This post modestly observes that the deficit model for autistic people is neurologically biased. 

For me one of the clearest differences between myself and the neuro-majority is one of pace. In comparison my processing speed can appear snail like – but is this bad?

Generally, I like significantly less volume of input in my life than my NT contemporaries. And I’ve noticed that I like to go deep into the kind of ‘information bank’ I prefer.

In this state experience and thought tends to the profound and considered. Like so many autistics I know I go full on in and bask in the kind of immersion that generates my favourite state, that of flow.

Once in flow I turn what I’m handling this way and that. I see the object of my interest from many angles as I strive to understand it in perfect detail.

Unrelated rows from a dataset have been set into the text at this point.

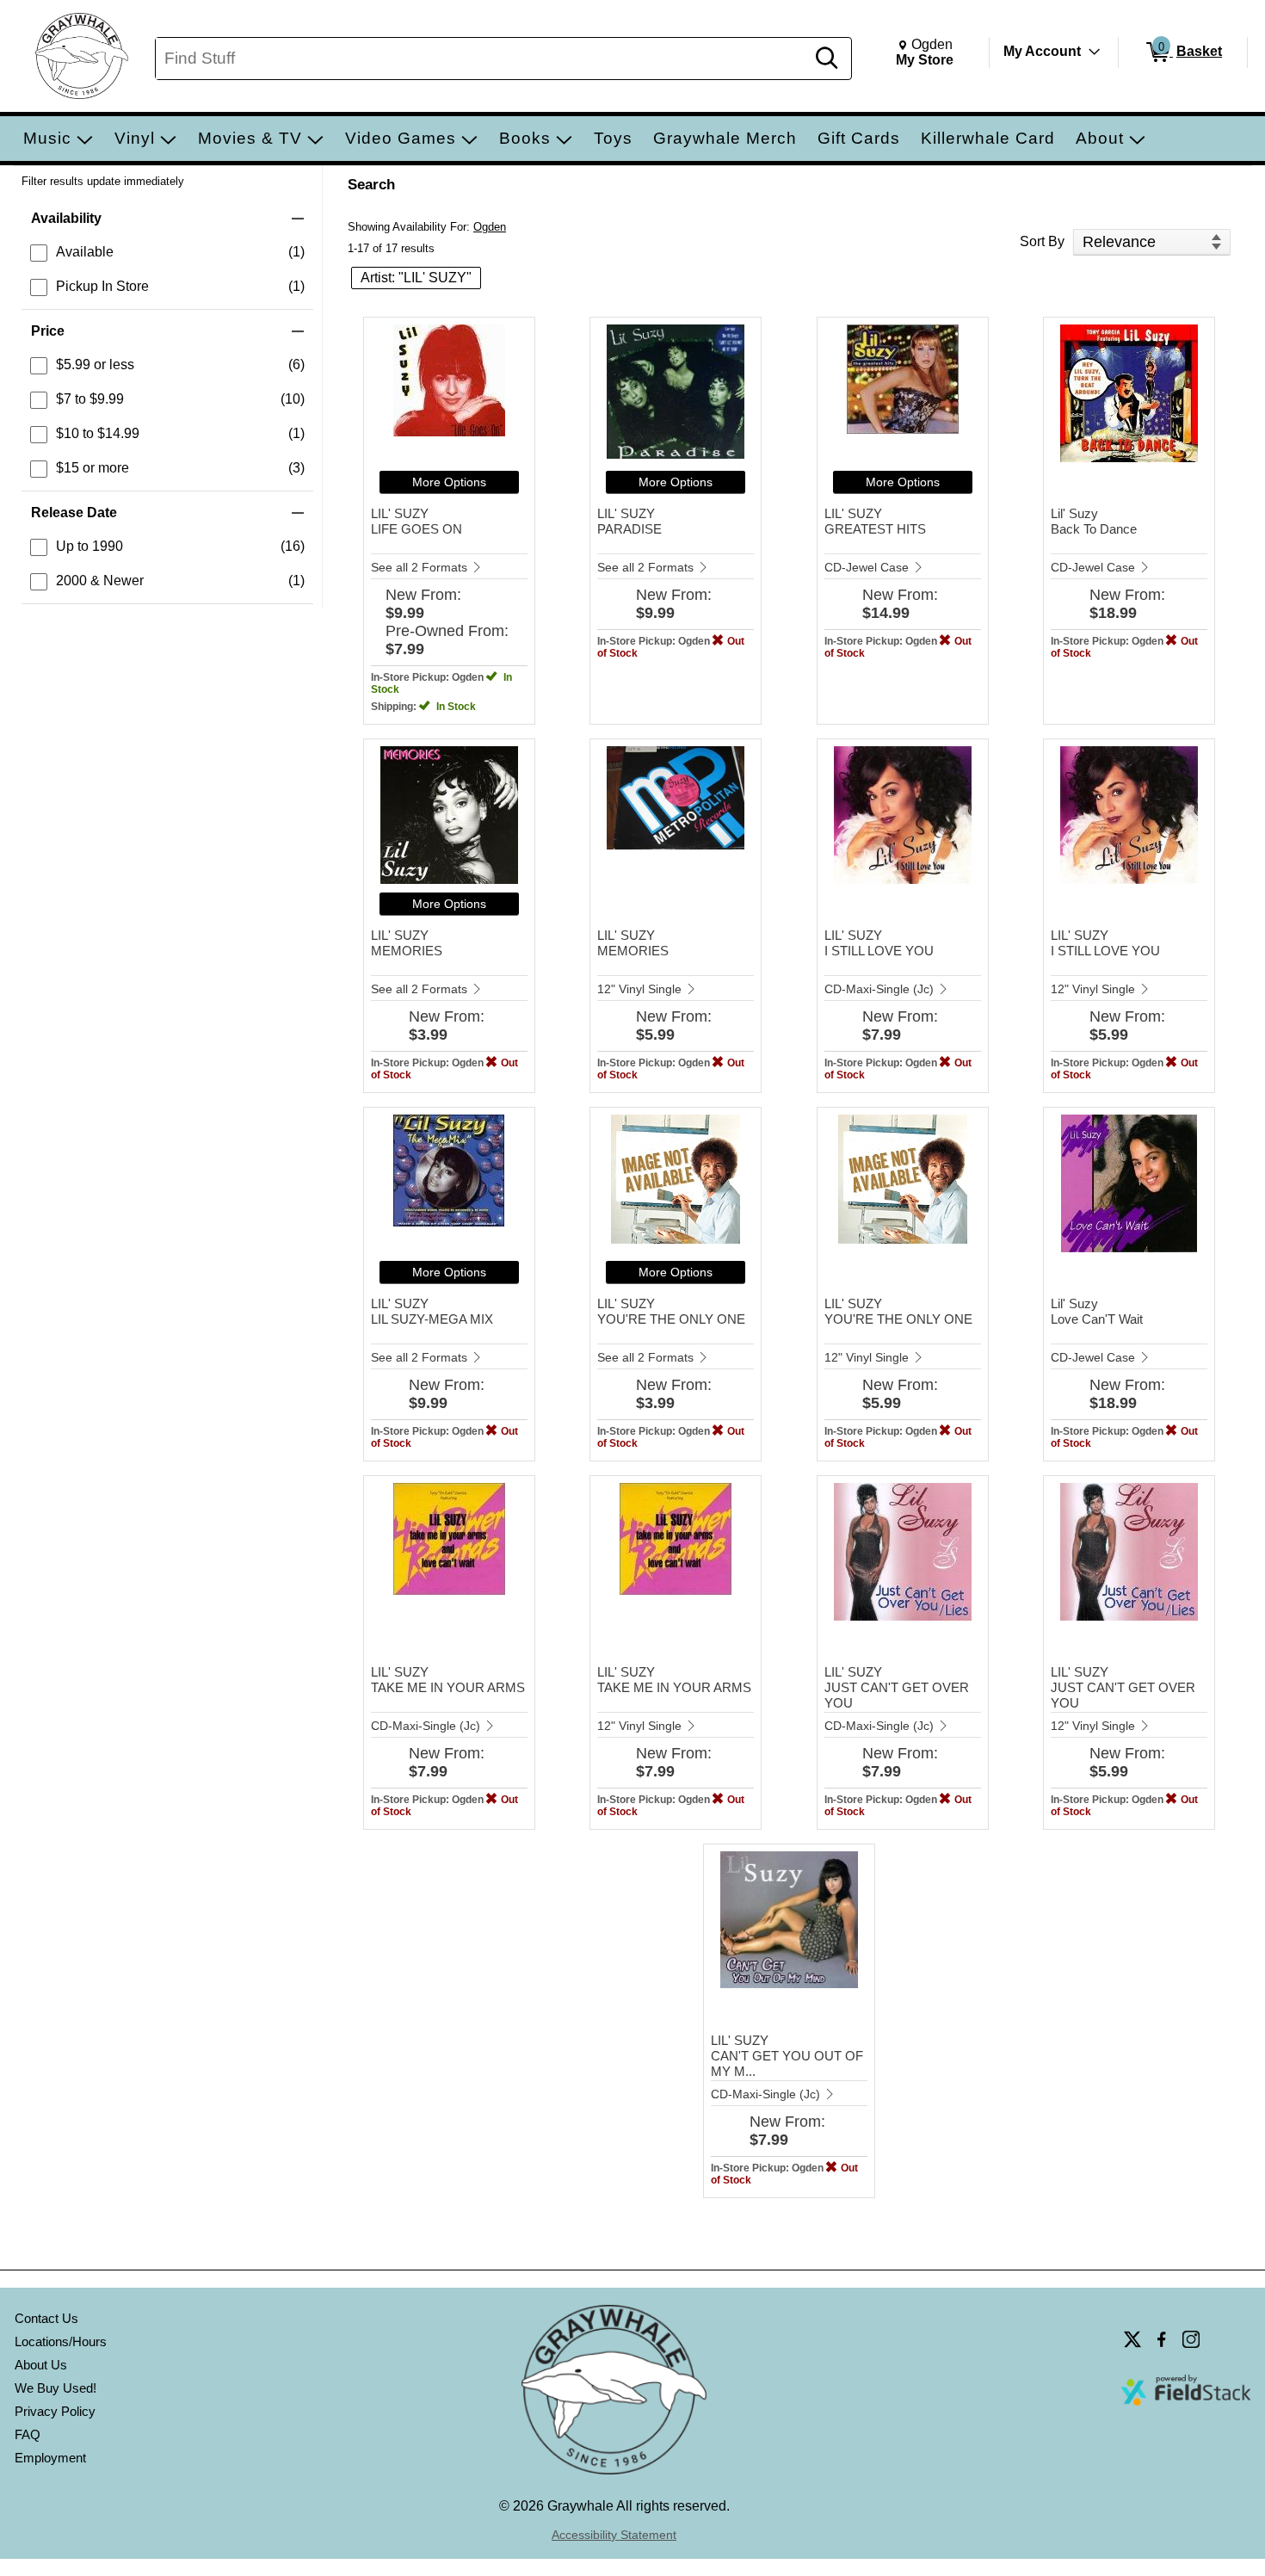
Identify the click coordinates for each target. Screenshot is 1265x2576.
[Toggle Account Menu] (1094, 51)
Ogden (489, 226)
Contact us (46, 2318)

What I notice most is the NT habit of fast crawling (ant-like) in a purposeful direction over the surface of things (not saying that profundity is lacking but that the focus appears to be speed and reach). So there is a general hurry to move across the surface and to go wide extending outwards. New places and new connections are made endlessly it seems. They want more and more of this – so that the web of interactions unfolds exponentially, growing larger each day.

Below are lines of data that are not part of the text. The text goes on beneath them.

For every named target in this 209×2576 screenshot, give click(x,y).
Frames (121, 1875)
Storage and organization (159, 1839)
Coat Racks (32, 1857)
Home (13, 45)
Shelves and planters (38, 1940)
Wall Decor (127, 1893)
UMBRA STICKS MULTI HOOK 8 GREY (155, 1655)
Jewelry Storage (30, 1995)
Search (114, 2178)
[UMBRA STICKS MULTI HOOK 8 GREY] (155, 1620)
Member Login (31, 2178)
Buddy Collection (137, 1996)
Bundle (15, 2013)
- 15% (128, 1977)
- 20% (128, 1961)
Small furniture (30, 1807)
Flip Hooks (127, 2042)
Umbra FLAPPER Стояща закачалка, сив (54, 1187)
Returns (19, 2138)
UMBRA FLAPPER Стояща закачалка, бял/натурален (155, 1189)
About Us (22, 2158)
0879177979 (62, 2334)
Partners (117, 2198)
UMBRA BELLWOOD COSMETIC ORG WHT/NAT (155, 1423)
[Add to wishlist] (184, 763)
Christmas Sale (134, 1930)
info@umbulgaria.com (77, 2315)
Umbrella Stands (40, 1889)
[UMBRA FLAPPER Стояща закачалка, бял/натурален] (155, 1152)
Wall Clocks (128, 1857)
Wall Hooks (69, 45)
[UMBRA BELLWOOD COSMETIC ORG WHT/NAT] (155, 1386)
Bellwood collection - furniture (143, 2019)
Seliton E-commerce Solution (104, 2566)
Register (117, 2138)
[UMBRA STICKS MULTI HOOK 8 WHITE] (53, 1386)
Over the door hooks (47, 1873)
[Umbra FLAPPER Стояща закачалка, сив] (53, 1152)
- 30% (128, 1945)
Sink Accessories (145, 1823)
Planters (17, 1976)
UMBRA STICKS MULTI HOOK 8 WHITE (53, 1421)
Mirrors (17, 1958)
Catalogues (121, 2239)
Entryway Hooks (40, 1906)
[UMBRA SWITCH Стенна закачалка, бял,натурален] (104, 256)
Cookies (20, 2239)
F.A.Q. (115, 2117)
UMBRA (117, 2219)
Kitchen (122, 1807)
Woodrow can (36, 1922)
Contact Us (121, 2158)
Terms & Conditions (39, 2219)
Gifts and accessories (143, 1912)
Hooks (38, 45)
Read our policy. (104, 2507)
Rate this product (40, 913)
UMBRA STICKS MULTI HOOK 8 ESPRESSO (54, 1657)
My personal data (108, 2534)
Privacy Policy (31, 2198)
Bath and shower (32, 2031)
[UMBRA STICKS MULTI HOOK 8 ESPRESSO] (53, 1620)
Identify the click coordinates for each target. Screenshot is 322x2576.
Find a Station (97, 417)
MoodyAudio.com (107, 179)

I’m talking about tendency with variation of course – there will be NT who like quiet and slow too.

But I hear NT reminding themselves quite often to slow down, go back to base and value the small things and the people who ‘really matter’. In a corner of perception NT know that they can tend to overdo it.

These are two vastly differing vantage points. And that is all they are.

I think this is a perhaps one very good reason why NT can seem to to ignore autistics and don’t quite register our presence.

I write the above in the context of World Autism Awareness Day 2017 – which being deep in a flow state – I missed!

But it’s been an interesting week.

As April rages on unnoticed in my immediate environs I haven’t seen much autism awareness on the streets of Oxford. Not one person I know has mentioned autism.

Zero.

In a way I’m relieved. I’m tired of all the misinformation.

Autism to me is a language and a culture. It’s my identity. But I am yet to fully realise that, or rather what that means in my life.

As the internet groans with blogs and videos, articles and debates this month, I turn to practical matters. I have to live in a neurotypical (NT) world. I have survived all these years. But I want an equal footing in this crazy scrambled world.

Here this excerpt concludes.